- Higher investment limit is positive for debt: FirstRand
- Benchmark 10-year yield declines to lowest since 2013
India relaxed curbs on foreign ownership of its debt, giving global funds more access to Asia’s best-performing bond market.
The limit on foreign institutional holdings of government notes will be denominated in rupees instead of dollars and the cap will be raised in phases to 5 percent of outstanding debt by March 2018, the Reserve Bank of India said in a statement Tuesday. The Finance Ministry estimates current overseas ownership is about 3.8 percent, and the central bank said the increase will help attract 1.2 trillion rupees ($18.2 billion) of additional investment.

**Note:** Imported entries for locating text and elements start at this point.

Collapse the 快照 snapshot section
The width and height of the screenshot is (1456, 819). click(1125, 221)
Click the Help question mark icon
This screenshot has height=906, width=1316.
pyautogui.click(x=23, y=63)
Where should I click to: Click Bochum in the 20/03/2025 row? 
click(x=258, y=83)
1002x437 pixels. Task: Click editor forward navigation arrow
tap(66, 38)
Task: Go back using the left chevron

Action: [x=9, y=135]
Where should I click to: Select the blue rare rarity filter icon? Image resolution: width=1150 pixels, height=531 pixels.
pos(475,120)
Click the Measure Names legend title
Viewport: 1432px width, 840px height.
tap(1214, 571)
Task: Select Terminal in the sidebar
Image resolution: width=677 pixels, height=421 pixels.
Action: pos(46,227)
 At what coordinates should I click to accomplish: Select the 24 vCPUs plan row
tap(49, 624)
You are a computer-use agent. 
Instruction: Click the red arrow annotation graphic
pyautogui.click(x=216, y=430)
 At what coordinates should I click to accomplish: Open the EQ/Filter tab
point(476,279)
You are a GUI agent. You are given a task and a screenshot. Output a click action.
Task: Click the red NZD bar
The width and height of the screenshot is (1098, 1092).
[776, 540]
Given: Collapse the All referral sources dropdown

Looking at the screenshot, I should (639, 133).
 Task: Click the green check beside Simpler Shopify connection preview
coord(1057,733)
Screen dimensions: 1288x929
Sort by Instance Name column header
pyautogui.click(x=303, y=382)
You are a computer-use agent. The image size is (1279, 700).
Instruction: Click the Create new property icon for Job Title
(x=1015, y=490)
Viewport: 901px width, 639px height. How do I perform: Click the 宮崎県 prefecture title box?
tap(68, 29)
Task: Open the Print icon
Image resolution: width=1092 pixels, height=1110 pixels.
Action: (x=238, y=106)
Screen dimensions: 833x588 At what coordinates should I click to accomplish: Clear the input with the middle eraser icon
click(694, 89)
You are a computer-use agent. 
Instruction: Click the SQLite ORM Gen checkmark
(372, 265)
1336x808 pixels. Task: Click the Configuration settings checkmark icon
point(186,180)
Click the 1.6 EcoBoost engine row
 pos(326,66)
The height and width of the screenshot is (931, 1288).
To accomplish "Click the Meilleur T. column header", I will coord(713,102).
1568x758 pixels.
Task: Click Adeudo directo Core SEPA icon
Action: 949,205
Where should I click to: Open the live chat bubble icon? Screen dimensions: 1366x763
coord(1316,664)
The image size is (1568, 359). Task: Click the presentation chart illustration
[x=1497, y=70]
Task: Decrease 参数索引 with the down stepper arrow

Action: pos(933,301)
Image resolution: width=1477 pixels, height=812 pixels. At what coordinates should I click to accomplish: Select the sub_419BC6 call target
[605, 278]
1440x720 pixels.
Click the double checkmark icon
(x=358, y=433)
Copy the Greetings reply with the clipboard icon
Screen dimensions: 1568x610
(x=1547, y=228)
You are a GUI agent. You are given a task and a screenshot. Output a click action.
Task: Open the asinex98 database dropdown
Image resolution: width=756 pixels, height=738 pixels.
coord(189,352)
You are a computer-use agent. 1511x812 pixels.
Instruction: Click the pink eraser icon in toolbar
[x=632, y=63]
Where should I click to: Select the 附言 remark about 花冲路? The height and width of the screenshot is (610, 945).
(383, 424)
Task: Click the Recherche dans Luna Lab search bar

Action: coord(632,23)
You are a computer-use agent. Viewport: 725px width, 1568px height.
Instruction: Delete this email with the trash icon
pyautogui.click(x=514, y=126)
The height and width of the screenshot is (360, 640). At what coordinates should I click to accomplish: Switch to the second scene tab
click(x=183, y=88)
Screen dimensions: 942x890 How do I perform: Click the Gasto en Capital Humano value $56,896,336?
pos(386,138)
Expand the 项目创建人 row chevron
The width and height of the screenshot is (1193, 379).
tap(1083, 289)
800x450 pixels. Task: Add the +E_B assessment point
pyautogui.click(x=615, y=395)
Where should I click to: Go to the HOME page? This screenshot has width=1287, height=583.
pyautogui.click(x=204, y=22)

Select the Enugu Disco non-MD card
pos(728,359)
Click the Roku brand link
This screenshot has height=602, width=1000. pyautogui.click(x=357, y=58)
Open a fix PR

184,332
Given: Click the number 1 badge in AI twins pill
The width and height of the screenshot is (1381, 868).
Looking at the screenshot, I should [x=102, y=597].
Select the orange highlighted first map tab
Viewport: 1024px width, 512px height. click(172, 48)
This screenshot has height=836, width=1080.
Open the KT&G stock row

Overseas funds have almost exhausted the previous limit of $30 billion that was meant to shield local markets against capital outflows, and investors including Pacific Investment Management Co. have been pressing for greater access to India’s sovereign bonds. Rajan had outlined the framework for easing limits in August and said the reforms will proceed even if the Federal Reserve delays increasing U.S. interest rates.
“The move reflects India’s confidence to deal with any Fed-induced volatility,” said Paresh Nayar, the Mumbai-based head of currency and money markets at the local unit of South African lender FirstRand Ltd. The decision to raise the investment limit is positive for bonds, he said.
Indian bonds rallied, pushing the 10-year sovereign yield to a two-year low, after the RBI relaxed foreign ownership curbs and cut its benchmark rate. The central bank also said it will increase the limit on overseas investment in loans of state governments to 2 percent of the outstanding stock by 2018.
The yield on notes due May 2025 slumped 14 basis points to 7.59 percent as of 2:58 p.m. in Mumbai. That’s the lowest for benchmark 10-year debt since July 2013. Rupee-denominated bonds have returned 6.2 percent this year, the most in Asia, indexes compiled by Bloomberg show. Investors have lost 3.5 percent on Indonesian bonds in the same period.
Foreigners hold less than 5 percent of India’s outstanding sovereign debt, one of the lowest proportions in Asia, according to DBS Bank Ltd. Such holdings stand at more than 35 percent in Malaysia and Indonesia and are above 10 percent in South Korea and Thailand, according to the lender.
Rajan’s War Chest
RBI Governor Raghuram Rajan has built a war chest of near-record foreign-exchange reserves as the nation seeks to avoid a repeat of 2013, when the Fed’s signal that it would end its bond purchases saw investors pull about $9 billion from Indian notes in the June to August period, causing the rupee to plunge to a historic low.
The rupee has rebounded about 4.3 percent from an unprecedented 68.845 a dollar on Aug. 28, 2013, outperforming South Africa’s rand, Indonesia’s rupiah, Turkey’s lira and Brazil’s real. Morgan Stanley dubbed the currencies the “Fragile Five” that year for being the most at risk of capital flight.
Narrower current-account deficits in Indonesia and India put them in a stronger position to endure outflows than two years ago, Jens Nystedt, managing director at New York-based money manager Morgan Stanley Investment Management, said in an interview earlier this month.